Copy out the lines of the listing verbatim, from the line containing "The width and height of the screenshot is (925, 520)." through the end of the listing, inclusive.

— start MATERIAL —

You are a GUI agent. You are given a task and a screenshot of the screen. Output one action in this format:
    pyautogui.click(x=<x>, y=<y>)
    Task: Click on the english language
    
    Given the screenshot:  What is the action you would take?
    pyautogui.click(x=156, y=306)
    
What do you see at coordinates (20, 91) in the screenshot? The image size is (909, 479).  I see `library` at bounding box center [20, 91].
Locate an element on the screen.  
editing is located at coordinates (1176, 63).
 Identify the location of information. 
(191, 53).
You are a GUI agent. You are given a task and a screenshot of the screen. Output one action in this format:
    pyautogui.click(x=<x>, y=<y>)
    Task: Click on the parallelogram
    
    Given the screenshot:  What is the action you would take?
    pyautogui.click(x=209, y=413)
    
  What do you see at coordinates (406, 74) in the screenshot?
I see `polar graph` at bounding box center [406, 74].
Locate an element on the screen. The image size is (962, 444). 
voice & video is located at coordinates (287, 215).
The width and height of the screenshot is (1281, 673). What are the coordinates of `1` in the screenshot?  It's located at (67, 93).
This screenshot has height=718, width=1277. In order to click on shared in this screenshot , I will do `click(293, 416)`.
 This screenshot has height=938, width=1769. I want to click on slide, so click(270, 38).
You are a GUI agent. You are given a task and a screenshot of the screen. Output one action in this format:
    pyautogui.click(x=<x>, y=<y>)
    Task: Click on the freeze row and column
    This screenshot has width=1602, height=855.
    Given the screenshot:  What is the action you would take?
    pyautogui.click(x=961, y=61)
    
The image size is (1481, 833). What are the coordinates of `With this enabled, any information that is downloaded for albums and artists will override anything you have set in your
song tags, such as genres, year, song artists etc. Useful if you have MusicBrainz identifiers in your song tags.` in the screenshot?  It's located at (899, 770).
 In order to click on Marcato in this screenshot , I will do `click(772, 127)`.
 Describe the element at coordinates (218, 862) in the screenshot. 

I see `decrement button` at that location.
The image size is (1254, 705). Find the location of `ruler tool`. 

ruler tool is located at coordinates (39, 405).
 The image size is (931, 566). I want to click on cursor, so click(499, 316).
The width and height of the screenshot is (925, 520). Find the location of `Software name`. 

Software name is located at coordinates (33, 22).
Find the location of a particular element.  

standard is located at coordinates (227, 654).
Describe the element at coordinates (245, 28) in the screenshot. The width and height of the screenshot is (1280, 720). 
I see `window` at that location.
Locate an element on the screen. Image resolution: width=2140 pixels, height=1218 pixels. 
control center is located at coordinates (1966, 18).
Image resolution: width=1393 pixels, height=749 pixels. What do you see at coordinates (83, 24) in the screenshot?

— end MATERIAL —

*RESULT BELOW*:
The width and height of the screenshot is (925, 520). Find the location of `Software name`. 

Software name is located at coordinates (33, 22).
Find the location of a particular element.  

standard is located at coordinates (227, 654).
Describe the element at coordinates (245, 28) in the screenshot. The width and height of the screenshot is (1280, 720). 
I see `window` at that location.
Locate an element on the screen. Image resolution: width=2140 pixels, height=1218 pixels. 
control center is located at coordinates (1966, 18).
Image resolution: width=1393 pixels, height=749 pixels. What do you see at coordinates (83, 24) in the screenshot?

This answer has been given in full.